## The input
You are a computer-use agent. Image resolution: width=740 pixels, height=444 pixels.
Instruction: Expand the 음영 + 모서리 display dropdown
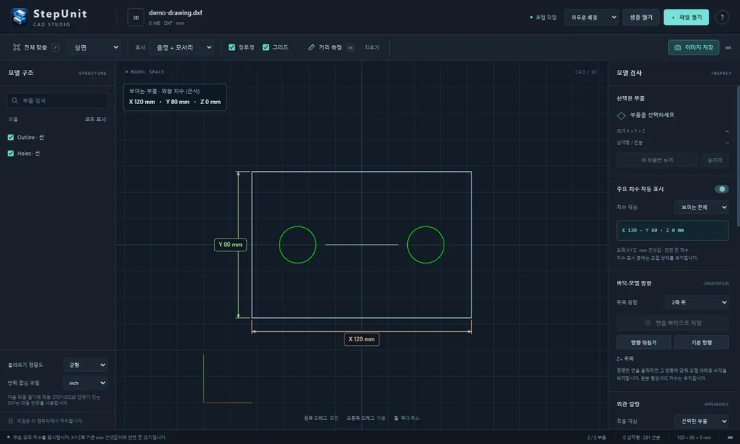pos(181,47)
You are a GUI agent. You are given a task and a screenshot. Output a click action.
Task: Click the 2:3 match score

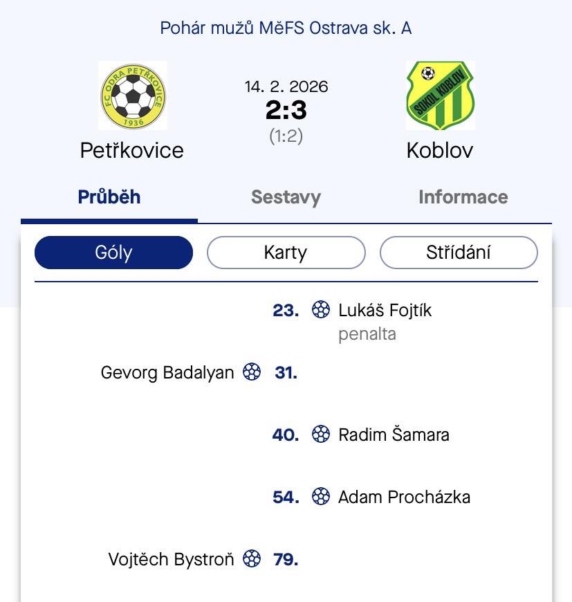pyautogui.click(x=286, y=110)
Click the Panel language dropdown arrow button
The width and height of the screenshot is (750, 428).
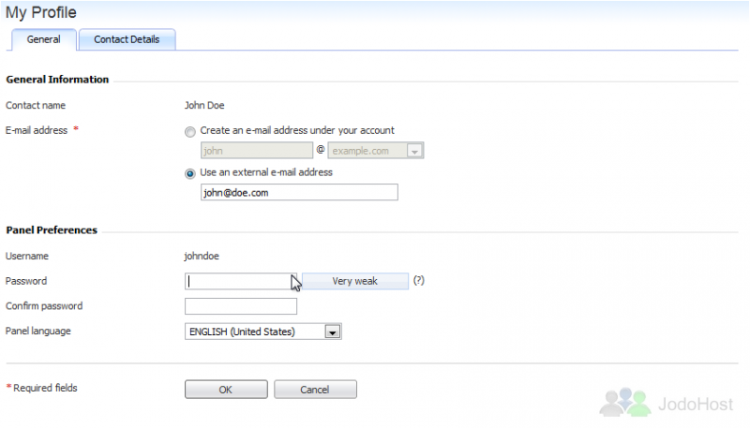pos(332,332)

...

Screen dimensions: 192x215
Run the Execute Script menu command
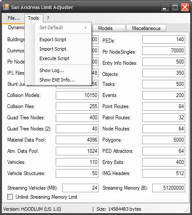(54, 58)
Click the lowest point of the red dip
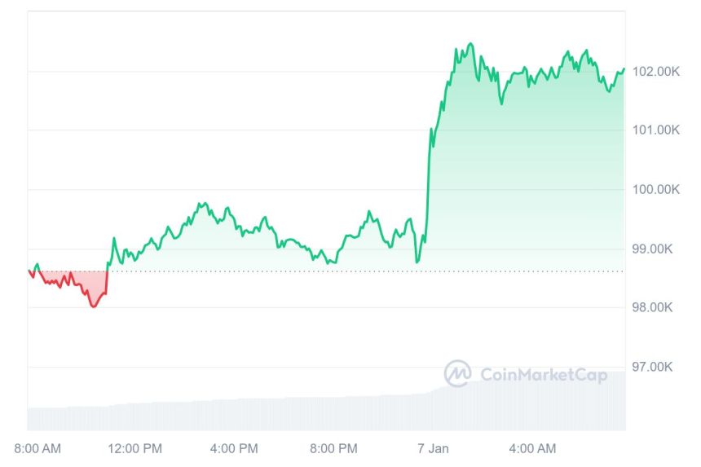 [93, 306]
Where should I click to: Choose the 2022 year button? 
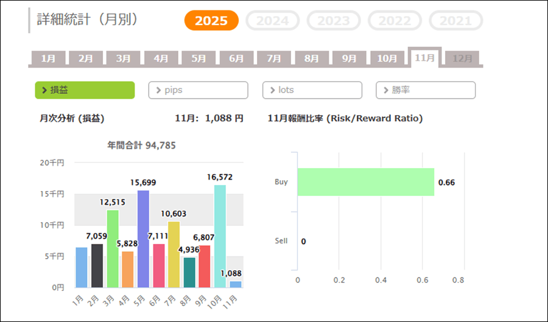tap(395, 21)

---

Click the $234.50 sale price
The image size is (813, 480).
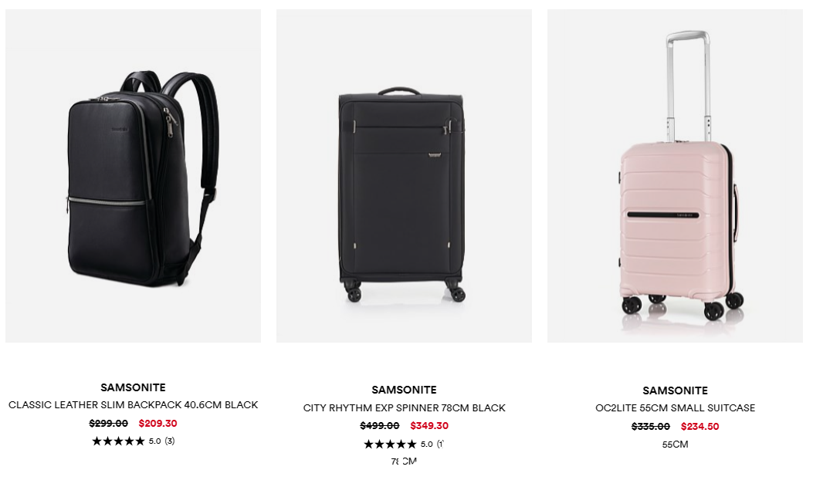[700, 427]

## Task
Find how many lines of the listing hold "agent" and give the number by itself.

## Your solution
2